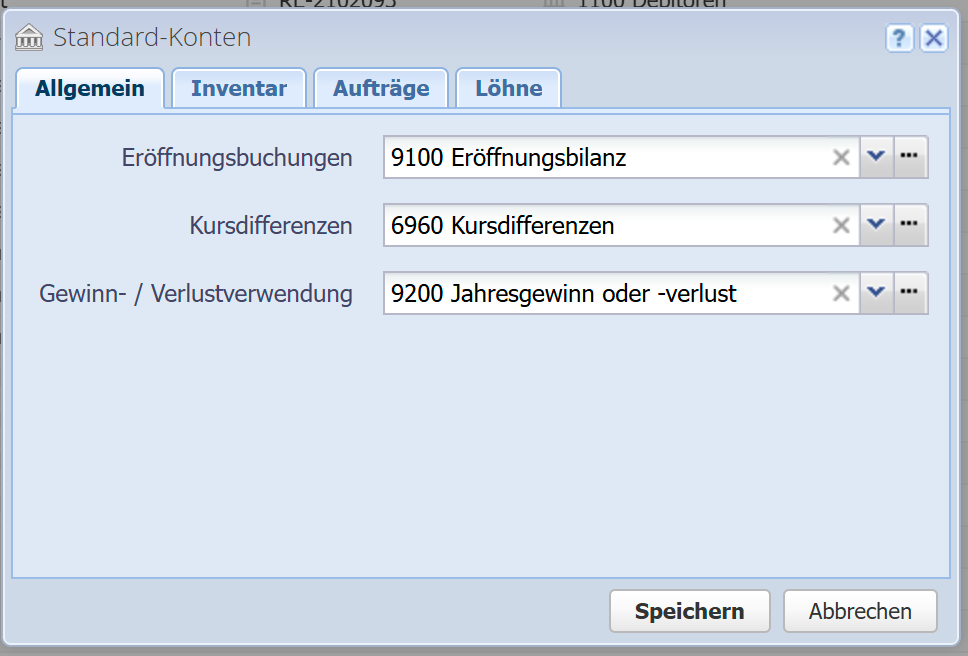Switch to the Allgemein tab

click(90, 88)
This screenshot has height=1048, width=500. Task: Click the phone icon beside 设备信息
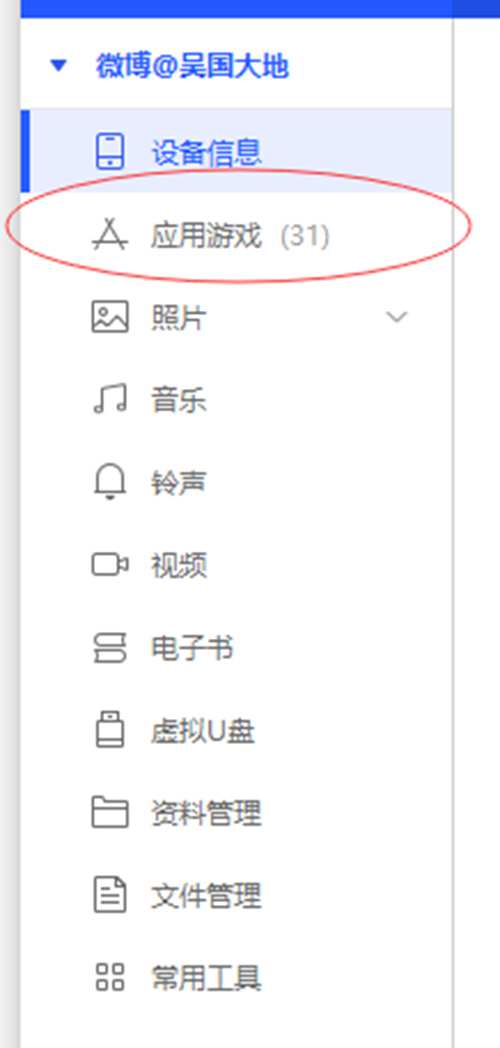pos(110,152)
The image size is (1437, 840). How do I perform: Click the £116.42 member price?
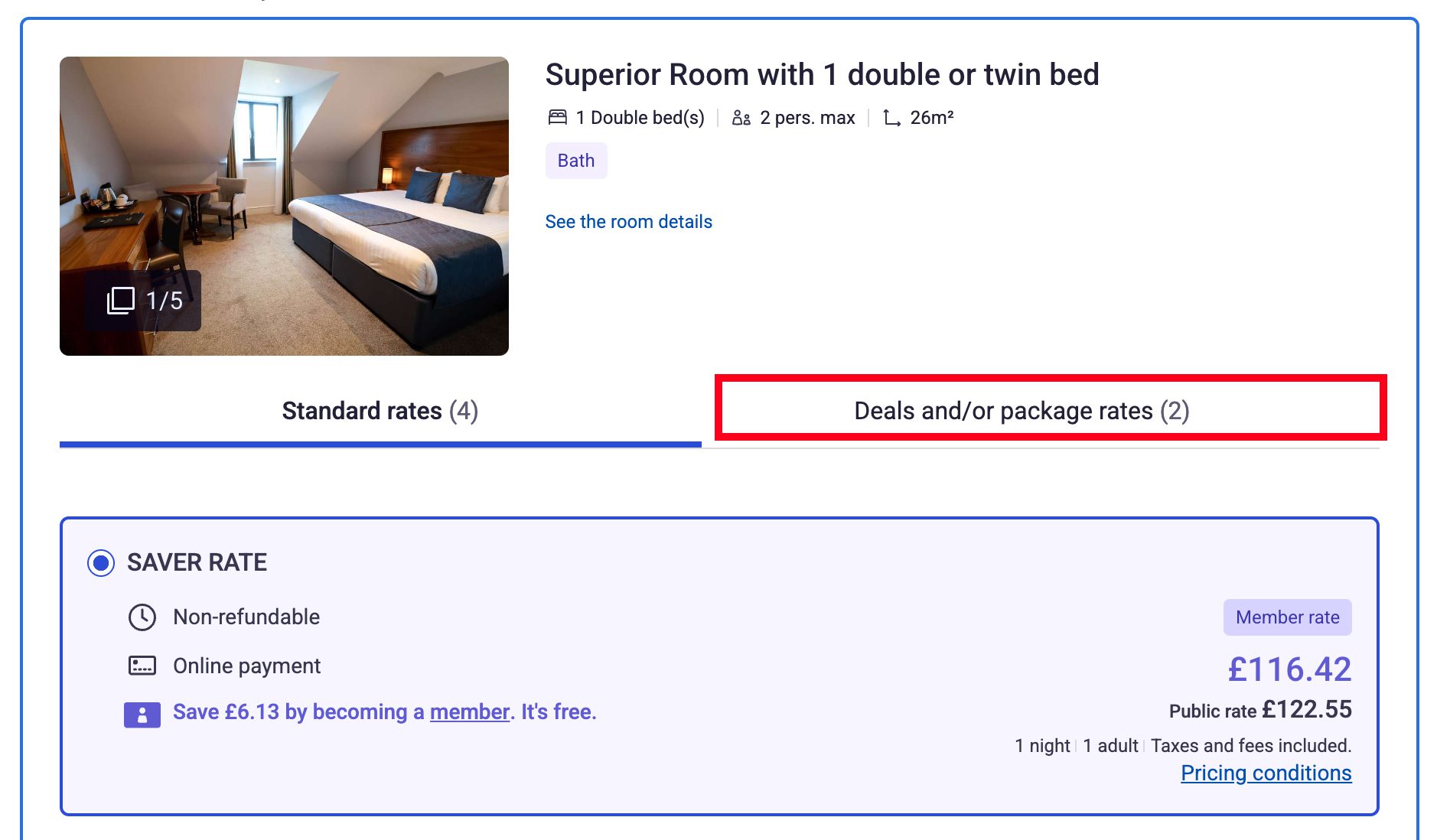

----------------

In the data above, find the line with "This screenshot has" and repeat it and every line after it through the end, exactly; leave the pictures out.

This screenshot has height=1048, width=500. Task: Click the phone icon beside 设备信息
pos(110,152)
The image size is (1437, 840). How do I perform: Click the £116.42 member price?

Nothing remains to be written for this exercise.